_Обязательные задания_.
1/ Чем, согласно отрывку о Благой вести, является церковь в первооснове?
2/ Отредактируйте часть отрывка о Благой вести: начните со слов «Собственно, церковь в» и закончите словами «(Алексей Верницкий)». При этом замените «Клуб любителей хорошей новости» на «Общество любителей хорошей новости».
3/ Переведите на английский язык предложение из отрывка о Благой вести: «Переписка продолжается по сию пору.»

_Избранный отрывок_.
..........

Не будет ли в таком случае позволено и саму Книгу отнести к эпистолярному жанру? Ведь все эти тексты (а сколько не вошло в канон! А сколько написано после канона - святыми отцами, богословами, на полях, на полях полей…) представляют собой циркулирующую, саму в себя впадающую и несущуюся дальше Благую весть. При внешней простоте уложенного в два слова она всё ещё до конца не ясна, не дорассказана. Личные свидетельства участников событий, как щедро ни отмеряй им земной век, закончились задолго до Вселенских соборов. Дальше обсуждаться может не фактическая канва (всё сообщено, а что не сообщено - того уже некому передать), а нечто иное, содержащееся в той же новости…
Переписка продолжается по сию пору.
Собственно, церковь в первооснове есть не что иное, как собрание людей, делящихся друг с другом, с городом и миром этой вестью. Кружок читателей. Клуб любителей хорошей новости, всегда находящих в ней повод возликовать и возрадоваться. Большинство претензий к самой идее церкви, к религии, основанной на Писании, заключается в кажущейся архаичности, неуместности самой формы такой организации. Ну, кому нужен кружок читателей - тем более если Книга-то из века в век одна и та же?!Я пришел к попу.
Он всю жизнь читал одну и ту
же книгу.
- Как же можно! - сказал я, -
ведь мир бесконечен!
Сколько книг в нём, и сколько
явлений!
И всю жизнь он продолжал
читать одну книгу, а я -
стоять около него и говорить:
«Мир бесконечен. Бесконечен.
Бесконе…»
(Алексей Верницкий)

..........

_Выдержки из записей_.
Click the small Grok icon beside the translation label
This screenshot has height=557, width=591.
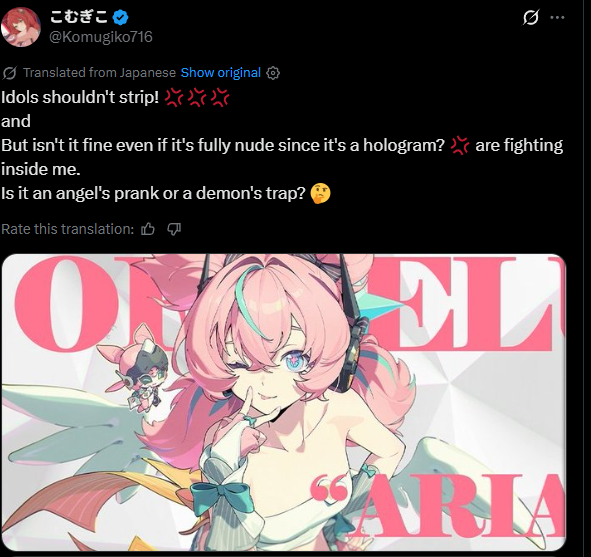(9, 73)
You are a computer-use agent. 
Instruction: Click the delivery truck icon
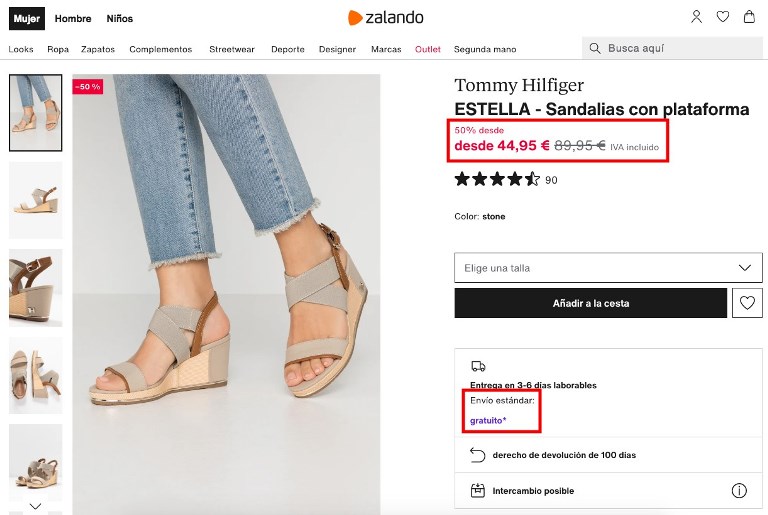point(478,366)
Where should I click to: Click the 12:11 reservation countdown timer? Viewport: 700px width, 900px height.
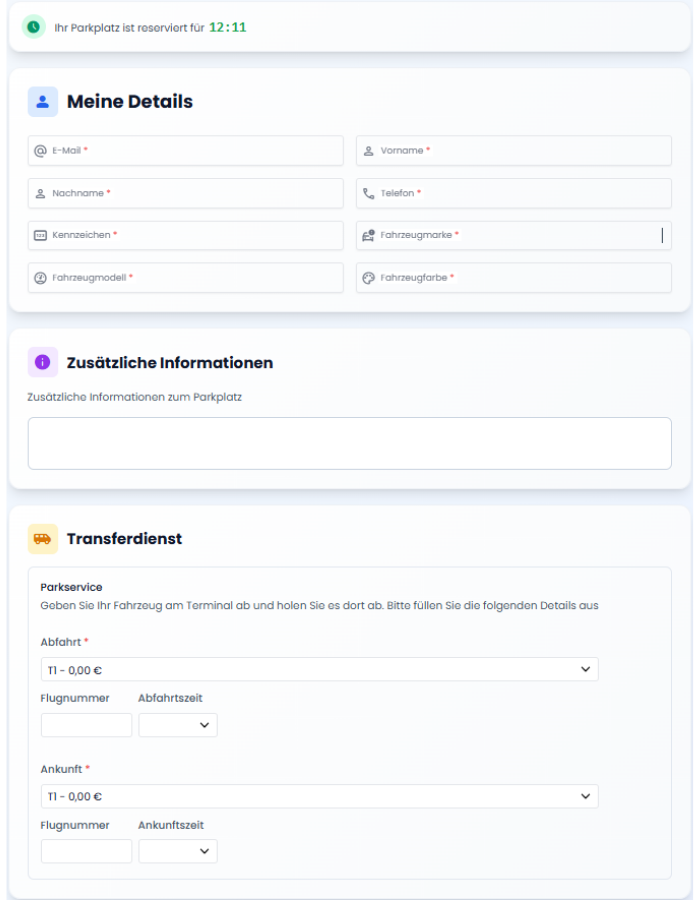[x=228, y=27]

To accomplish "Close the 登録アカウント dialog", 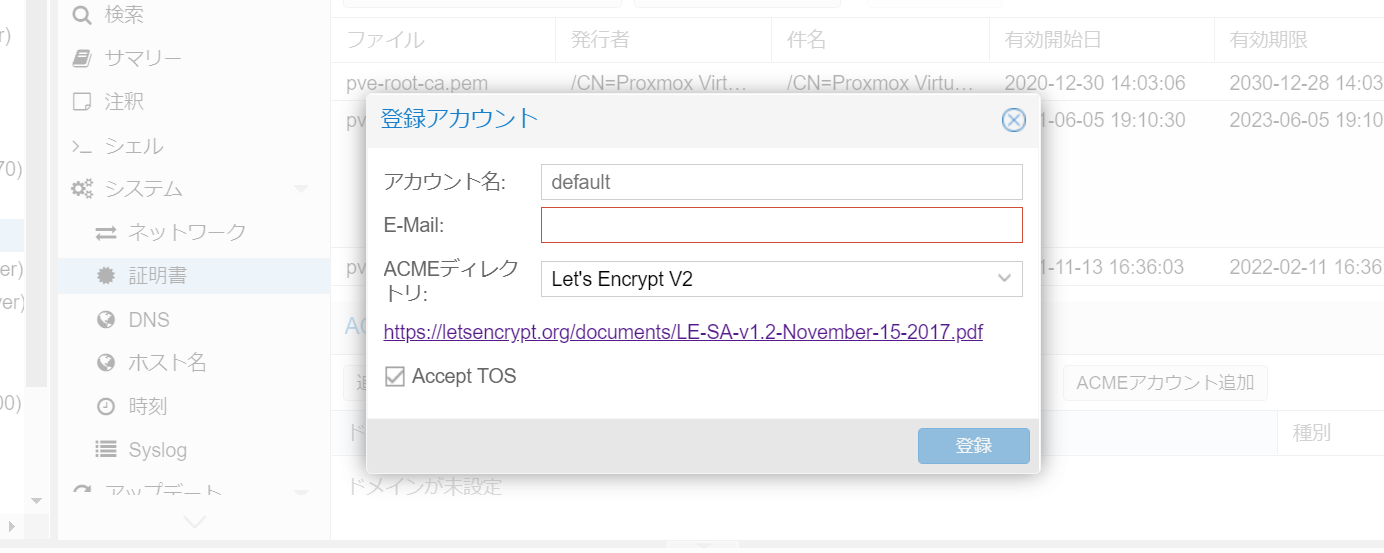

..........

_Ответы к упражнениям_.
1/ Собранием людей, делящихся друг с другом, с городом и миром этой вестью.

2/
Собственно, церковь в первооснове есть не что иное, как собрание людей, делящихся друг с другом, с городом и миром этой вестью. Кружок читателей. Общество любителей хорошей новости, всегда находящих в ней повод возликовать и возрадоваться. Большинство претензий к самой идее церкви, к религии, основанной на Писании, заключается в кажущейся архаичности, неуместности самой формы такой организации. Ну, кому нужен кружок читателей - тем более если Книга-то из века в век одна и та же?!Я пришел к попу.
Он всю жизнь читал одну и ту
же книгу.
- Как же можно! - сказал я, -
ведь мир бесконечен!
Сколько книг в нём, и сколько
явлений!
И всю жизнь он продолжал
читать одну книгу, а я -
стоять около него и говорить:
«Мир бесконечен. Бесконечен.
Бесконе…»
(Алексей Верницкий)

3/ The correspondence continues to this day.